Germany steps up raids amid growing right-wing terrorism


In an operation against right-wing terrorism suspects, German authorities raided a number of locations in four states yesterday.

The raids in Lower Saxony, Bremen, Schleswig-Holstein and Thuringia targeted four people, suspected of founding a terrorist organization, the prosecutors said, but it was not clear if anyone was arrested. State officials and special commando units carried out the raids, prosecutors said.

The suspects were accused of forming a group called Nordadler (Northern Eagles) whose goal was to strengthen National Socialism in Germany, through possible attacks on political opponents if necessary.

Since 2016, German authorities have conducted an increasing number of nationwide raids targeting right-wing groups, including houses, apartments and other properties believed to be owned by members of such groups, targeting the so-called Reich citizens movement, Reichsbürgers.

The domestic intelligence service estimates that the Reichsbuerger have several thousand members. One of them shot dead a police officer in Bavaria in October.

German authorities are increasingly concerned over the Reichsbürger movement, which reportedly has 718 members in Saxony, according to the Federal Police Office for the Protection of the Constitution. In Bavaria, numbers are going up, with around 3,000 people reported as being part of the movement.

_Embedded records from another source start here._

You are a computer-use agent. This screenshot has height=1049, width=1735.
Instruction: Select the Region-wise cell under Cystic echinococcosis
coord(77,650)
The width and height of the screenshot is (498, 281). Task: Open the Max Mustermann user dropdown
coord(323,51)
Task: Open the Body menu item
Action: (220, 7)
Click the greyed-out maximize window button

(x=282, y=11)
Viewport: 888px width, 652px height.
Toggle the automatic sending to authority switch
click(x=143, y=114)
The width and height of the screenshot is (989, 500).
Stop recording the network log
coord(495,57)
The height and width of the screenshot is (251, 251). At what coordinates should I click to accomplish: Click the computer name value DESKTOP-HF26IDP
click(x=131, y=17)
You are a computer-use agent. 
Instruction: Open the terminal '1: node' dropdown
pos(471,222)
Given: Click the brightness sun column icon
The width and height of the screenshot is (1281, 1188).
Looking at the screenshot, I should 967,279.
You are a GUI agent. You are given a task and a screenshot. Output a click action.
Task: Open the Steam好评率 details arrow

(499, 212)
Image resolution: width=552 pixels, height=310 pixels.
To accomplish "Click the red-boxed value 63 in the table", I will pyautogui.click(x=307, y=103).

Reichsbürger members do not recognize the modern German state as legitimate, citing technicalities about the fall of the Nazi Third Reich in May 1945, stipulating that while the Wehrmacht top brass did surrender to the Allies, the political leaders of the government, such as ministers and Adolf Hitler himself, never surrendered. Hitler also considered the surrender of Heinrich Himmler and Herman Göring as high treason, expelling them from the government before the Reich's collapse.

The Reichsbürger movement also believes that the legitimate borders of Germany are those of 1937, before the annexation of Austria and the Sudetenland. They also refuse to acknowledge the modern constitution and pay no taxes, claiming to be following the laws of the Third Reich's constitution.